### Extracted material
::::::

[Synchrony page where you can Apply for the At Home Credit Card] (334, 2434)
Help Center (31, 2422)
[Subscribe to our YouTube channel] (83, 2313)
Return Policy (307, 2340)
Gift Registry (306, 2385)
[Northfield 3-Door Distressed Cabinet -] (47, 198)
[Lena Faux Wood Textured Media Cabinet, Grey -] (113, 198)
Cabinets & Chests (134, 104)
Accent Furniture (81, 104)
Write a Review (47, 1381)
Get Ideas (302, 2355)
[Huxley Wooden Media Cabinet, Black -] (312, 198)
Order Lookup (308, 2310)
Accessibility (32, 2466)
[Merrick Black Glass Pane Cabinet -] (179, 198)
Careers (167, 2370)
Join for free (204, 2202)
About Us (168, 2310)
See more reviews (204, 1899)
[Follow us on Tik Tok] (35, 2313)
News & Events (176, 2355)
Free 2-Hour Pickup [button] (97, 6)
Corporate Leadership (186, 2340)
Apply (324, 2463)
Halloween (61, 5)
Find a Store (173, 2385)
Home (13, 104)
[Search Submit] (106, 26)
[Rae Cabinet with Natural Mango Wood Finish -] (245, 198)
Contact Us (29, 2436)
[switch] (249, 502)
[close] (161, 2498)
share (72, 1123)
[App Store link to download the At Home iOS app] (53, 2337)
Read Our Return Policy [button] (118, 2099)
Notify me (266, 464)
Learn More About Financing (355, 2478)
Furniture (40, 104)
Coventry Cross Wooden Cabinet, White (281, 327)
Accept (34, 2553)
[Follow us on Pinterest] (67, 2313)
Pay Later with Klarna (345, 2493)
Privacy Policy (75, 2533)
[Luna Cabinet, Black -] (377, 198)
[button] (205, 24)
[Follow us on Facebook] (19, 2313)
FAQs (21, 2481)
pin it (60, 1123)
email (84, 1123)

::::::

### Work instruction
Which lines in the records above hold the string "Black"? Copy each of them.

### Result of this task
[Huxley Wooden Media Cabinet, Black -] (312, 198)
[Merrick Black Glass Pane Cabinet -] (179, 198)
[Luna Cabinet, Black -] (377, 198)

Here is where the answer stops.